Ça détruit des familles, ça brise le cœur des mères. On mérite que quelque chose soit fait pour éliminer ça.

Erlène Imbert, tante de la victime

Très jeune, son fils se faisait tourner autour par des membres de gangs de rue qui cherchaient de nouvelles « recrues » près des terrains de basket. C’est d’ailleurs son coach de basket qui l’a avisé de ne pas se laisser influencer. « Je l’ai inscrit dans un collège privé à l’autre bout de la ville pour ne pas qu’il tombe là-dedans. »

Violentes répliques

Deux autres fusillades sont survenues au cours du week-end à Rivière-des-Prairies.
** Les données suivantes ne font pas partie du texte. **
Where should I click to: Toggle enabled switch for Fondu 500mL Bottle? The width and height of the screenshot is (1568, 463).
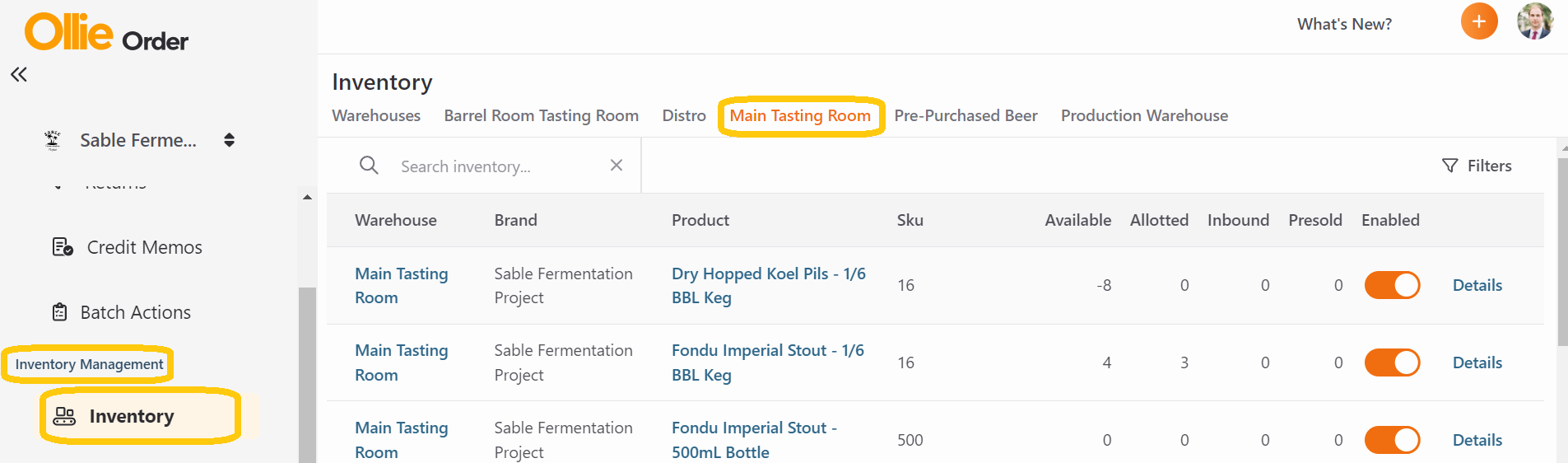pyautogui.click(x=1392, y=440)
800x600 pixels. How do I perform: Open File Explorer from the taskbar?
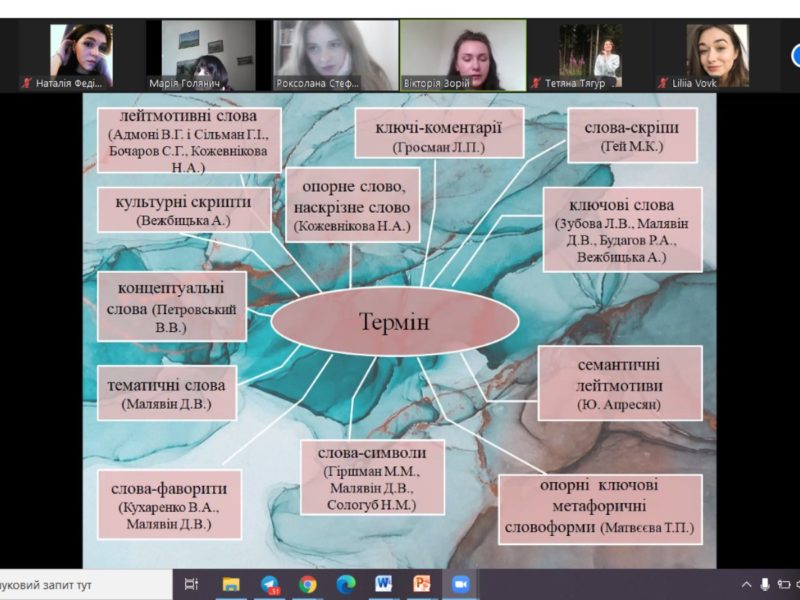coord(231,584)
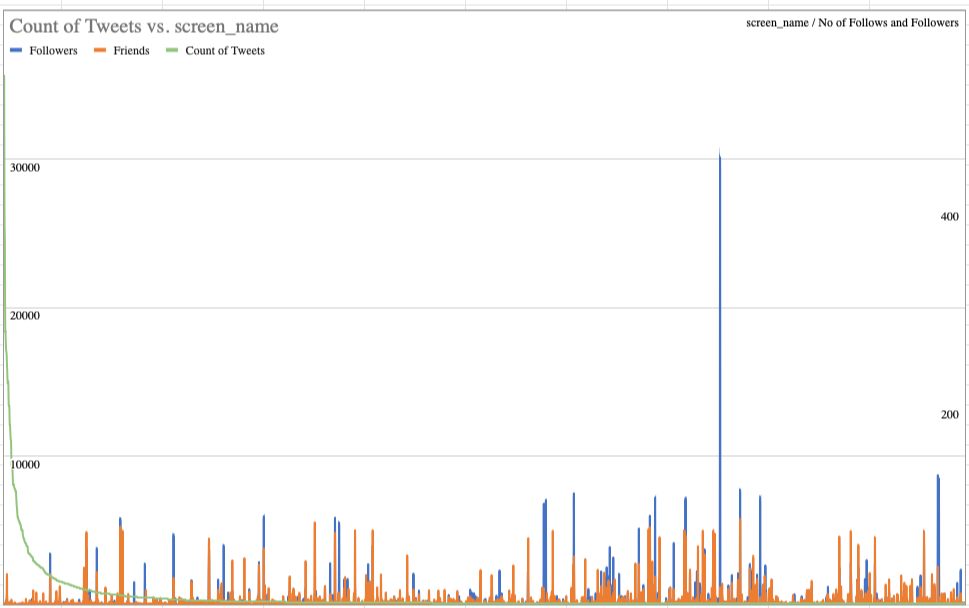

Samedi vers 19 h, un homme de 20 ans a reçu plusieurs balles à l’intersection du boulevard Gouin et de la 56e Avenue. On ne craint pas pour sa vie.

Le lendemain, une troisième victime a été atteinte au haut du corps dans l’arrondissement de Rivière-des-Prairies–Pointe-aux-Trembles. L’homme de 25 ans était devant chez lui au volant de sa voiture quand il a été ciblé. Selon nos informations, il est connu des services policiers.

Toujours selon nos sources policières, ces évènements survenus à Rivière-des-Prairies seraient des ripostes à l’homicide de Montréal-Nord.

Le Service de police de la Ville de Montréal (SPVM) ne confirme toutefois pas de lien entre les trois évènements. « Nous n’écartons pas cette hypothèse, mais rien ne nous permet de confirmer pour le moment que les fusillades sont liées », a indiqué le porte-parole Raphaël Bergeron.